Unfortunately, financial instability as a result of excessive consumerism is one of the key imprisonments we face in this life. Mental health suffers in the long run. Social and environmental ethics go out the window as low prices drive down working wages and production conditions. I can't even begin to tell you about the heartbreaking reality of fast fashion I learned about from an Austrian tech founder of a clothing rental platform.


.... Yet nothing says health + wellbeing like senseless mass production and debilitating consequences of financial ruin. 👏


When I ask my conscious, aware friends / brands why the Black Friday push? "It works." they respond. - but aren't we fuelling the problem, then?? Shouldn't we be collectively pushing back in the spirit of ethics and wellness?


Here's 5 Ways To Make A More-Ethical Black Friday Impact (while still enjoying the high of a sale):


1. Spend Consciously. Ask yourself, "Is this a want or a need?".

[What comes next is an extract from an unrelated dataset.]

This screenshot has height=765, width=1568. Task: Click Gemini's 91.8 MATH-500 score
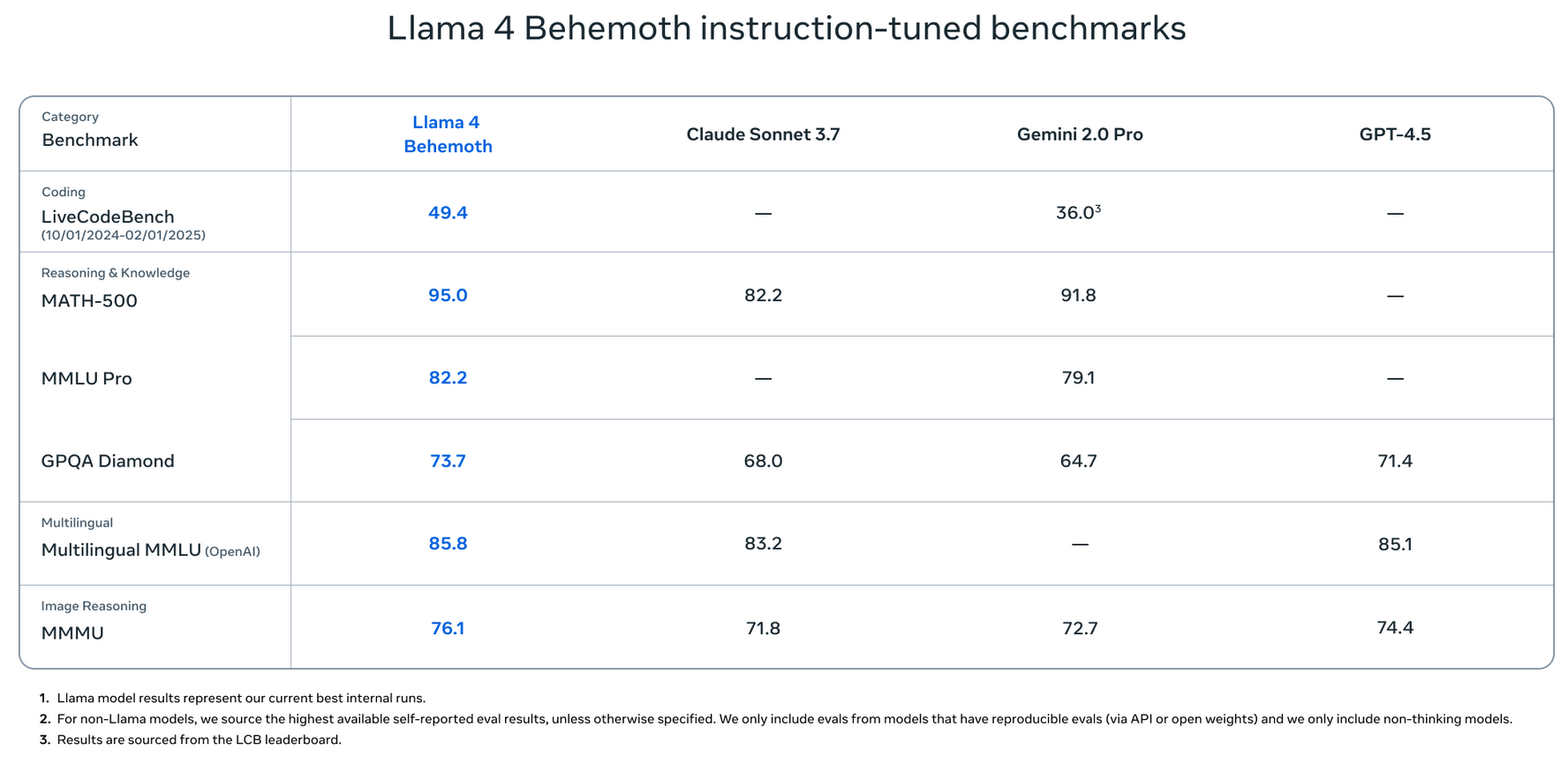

"Am I purchasing this to nourish myself, or numb feelings I don't want to feel?"

2. Reflect on the Why. "Am I buying this with the intention of showing it off to others online?"

"Would I feel the same way about this purchase if I didn't post a picture of it?"

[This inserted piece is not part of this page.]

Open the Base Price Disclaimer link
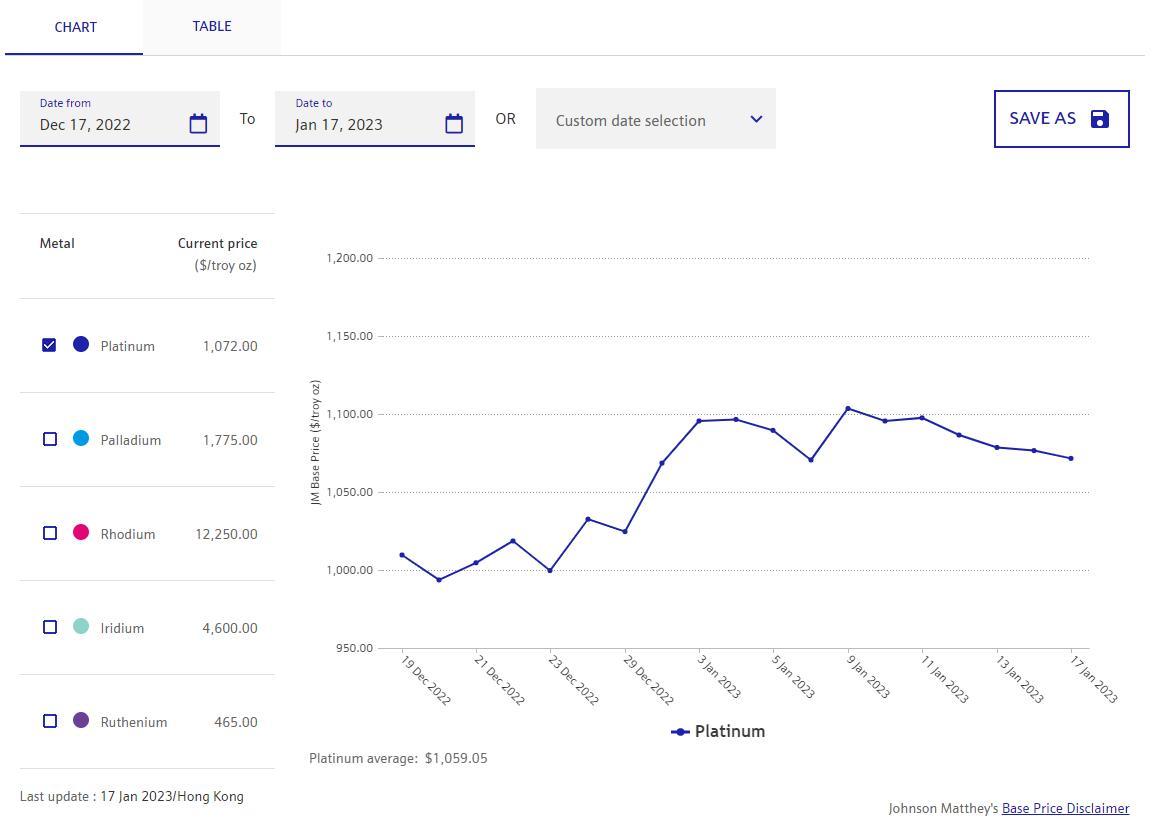This screenshot has width=1160, height=830. click(x=1065, y=808)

"Which of my neural pleasure pathways is this purchase feeding?"

- here are some free alternatives:





3. Spend Consciously.

Don't feed into Black Friday bullshit.

If you're going to save big on Black Friday deals, do it consciously with big purchases like flights, travel, or furniture - purchases from massive corporations where the money you save can be redirected into smaller businesses, supporting your own initiatives, or saving.



4. Buy Small. Buy Local.

Whatever you're seeking to spend on, find an alternative that supports a local entrepreneur, business owner, brand. This is a lesson I'm just beginning to learn myself (coming soon: a blog on how "made-for-girls" toys are destroying our daughters) - but


If you want to be particularly supportive of a solopreneur/small business while still taking a stand against the frenzy, mindfully ask for a discount (most will say yes!)



5. Support without spending.

Know the origins of Black Friday and check in with yourself - does this align with your values the other 364 days per year? Communicate with business owners about why you're against the hyper-consumerism but actively support their endeavours by recommending their work, giving heartfelt reviews, sharing/saving their posts online. This type of hype goes a long way.